Yeah 95% efficacy is the important data. The reduction in covid rate of 0.7% is a bit misleading as it doesn't capture scaling and the knock on effect of having fewer cases in the community which reduces the r rate etc. That's why scientists use efficacy as the truest measure of a vaccine.
Is there methodology used to understand the effects of vaccines, they hardly ignore it and it must be an important variable.
Edit; not in the trials but in the general population.
That’s correct. I explained
here, how Pfizer arrived at the efficacy rate, i.e., by dividing 0.70 by the infection rate of the placebo group, 0.74% = 95%.
The efficacy rate, while truly remarkable, is theoretic rather than an absolute. It is the rate that would be expected if the people and conditions in the clinical trial exactly mirrored real world.
Real world effectiveness can be higher or lower depending on prevailing conditions such as attack rates, variants, underlying illnesses, behaviour, exposure, transmissibility, vaccine availability & uptake, etc.
They will vary from country to country and areas within countries.

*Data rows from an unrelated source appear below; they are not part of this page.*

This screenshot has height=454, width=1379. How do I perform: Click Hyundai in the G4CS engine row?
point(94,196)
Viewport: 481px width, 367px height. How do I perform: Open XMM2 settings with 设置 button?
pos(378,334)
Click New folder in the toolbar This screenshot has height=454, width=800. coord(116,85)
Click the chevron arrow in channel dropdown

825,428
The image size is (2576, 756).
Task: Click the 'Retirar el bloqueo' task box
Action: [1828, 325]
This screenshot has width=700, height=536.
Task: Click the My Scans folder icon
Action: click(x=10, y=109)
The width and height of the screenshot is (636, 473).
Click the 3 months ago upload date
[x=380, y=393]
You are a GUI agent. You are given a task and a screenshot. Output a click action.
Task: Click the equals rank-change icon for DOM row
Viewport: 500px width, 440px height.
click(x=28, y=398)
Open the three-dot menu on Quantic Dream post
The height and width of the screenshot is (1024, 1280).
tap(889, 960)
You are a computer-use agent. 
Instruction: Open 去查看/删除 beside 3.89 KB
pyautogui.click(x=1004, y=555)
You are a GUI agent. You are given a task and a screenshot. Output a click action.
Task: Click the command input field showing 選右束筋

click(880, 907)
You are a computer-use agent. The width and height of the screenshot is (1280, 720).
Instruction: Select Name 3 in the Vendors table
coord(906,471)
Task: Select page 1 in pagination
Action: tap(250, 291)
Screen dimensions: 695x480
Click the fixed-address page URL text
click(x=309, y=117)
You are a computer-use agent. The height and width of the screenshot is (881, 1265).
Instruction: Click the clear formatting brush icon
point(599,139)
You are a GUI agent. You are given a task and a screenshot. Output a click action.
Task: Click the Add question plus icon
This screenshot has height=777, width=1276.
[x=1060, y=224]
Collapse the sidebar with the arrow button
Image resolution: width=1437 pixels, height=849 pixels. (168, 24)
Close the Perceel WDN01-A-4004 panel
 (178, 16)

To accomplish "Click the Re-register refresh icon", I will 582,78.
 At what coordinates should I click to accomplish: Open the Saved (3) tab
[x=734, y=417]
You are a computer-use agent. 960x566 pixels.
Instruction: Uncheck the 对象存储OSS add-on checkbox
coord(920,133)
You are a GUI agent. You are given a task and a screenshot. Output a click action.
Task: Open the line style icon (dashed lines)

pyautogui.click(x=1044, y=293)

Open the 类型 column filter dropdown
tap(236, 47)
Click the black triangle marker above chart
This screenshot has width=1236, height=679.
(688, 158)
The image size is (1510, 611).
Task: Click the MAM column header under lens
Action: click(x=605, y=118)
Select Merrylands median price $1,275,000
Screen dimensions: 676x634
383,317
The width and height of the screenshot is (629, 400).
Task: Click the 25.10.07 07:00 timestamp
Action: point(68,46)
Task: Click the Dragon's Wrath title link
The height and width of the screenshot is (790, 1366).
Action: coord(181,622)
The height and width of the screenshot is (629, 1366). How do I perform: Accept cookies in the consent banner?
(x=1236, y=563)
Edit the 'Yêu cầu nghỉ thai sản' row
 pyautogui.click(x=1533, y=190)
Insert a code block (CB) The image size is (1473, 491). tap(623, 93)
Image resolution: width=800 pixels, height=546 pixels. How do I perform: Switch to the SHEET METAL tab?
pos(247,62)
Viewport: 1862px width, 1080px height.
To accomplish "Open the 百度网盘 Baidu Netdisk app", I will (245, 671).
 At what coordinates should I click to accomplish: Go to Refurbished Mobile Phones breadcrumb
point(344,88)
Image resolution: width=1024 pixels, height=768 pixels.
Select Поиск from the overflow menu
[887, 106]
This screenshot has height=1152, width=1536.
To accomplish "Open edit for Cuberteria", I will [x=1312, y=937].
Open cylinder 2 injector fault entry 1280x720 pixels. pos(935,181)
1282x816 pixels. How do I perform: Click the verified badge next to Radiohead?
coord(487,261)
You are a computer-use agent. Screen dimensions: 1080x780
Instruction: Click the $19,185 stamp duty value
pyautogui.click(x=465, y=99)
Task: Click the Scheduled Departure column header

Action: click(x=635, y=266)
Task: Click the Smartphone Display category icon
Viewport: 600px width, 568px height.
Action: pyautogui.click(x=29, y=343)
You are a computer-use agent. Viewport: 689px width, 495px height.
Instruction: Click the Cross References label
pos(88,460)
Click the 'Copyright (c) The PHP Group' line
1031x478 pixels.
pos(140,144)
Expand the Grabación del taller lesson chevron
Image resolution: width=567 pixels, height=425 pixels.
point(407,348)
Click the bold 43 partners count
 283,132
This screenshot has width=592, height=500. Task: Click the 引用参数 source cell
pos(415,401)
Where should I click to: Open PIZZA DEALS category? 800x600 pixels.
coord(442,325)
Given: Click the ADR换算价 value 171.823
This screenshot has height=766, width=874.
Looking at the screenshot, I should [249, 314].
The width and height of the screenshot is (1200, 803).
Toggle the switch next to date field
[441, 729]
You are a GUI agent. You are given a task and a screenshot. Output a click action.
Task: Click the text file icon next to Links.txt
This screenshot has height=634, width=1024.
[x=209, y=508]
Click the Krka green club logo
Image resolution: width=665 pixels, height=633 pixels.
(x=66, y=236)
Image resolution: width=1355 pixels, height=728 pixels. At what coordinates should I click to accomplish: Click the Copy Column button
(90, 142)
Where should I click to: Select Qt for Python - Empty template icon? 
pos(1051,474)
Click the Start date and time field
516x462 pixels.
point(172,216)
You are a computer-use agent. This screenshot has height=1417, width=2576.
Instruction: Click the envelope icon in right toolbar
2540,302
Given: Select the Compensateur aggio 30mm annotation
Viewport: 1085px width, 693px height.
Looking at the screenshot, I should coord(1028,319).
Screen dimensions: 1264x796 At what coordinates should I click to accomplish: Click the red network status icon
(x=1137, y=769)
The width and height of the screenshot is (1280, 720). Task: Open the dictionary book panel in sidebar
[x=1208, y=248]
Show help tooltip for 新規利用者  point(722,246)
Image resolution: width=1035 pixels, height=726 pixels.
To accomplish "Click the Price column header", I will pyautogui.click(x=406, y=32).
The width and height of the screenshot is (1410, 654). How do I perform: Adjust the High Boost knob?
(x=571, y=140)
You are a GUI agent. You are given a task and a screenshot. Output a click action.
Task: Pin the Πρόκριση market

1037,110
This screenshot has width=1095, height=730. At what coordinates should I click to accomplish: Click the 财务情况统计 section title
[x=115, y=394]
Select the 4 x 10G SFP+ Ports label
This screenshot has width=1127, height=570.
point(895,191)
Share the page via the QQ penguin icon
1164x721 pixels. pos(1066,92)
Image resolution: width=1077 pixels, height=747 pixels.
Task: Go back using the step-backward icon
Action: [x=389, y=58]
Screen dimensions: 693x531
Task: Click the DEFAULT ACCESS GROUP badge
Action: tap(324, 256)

Vaccine effectiveness is discovered during its rollout in the real world by observation, data collection and study and this is going on worldwide.
And that is what NPHET and its contributors do all day every day in the Irish context.
Doubtless their work was and continues to be obstructed by the cyber-attack on the HSE’s IT systems.
Israel, which is more on with vaccinations than other countries, has put a lot of work into analysing real-world vaccine effect -
here.
But as you can see, because the real world cannot be controlled in the same way as in a clinical trial, analysis can be tortuous.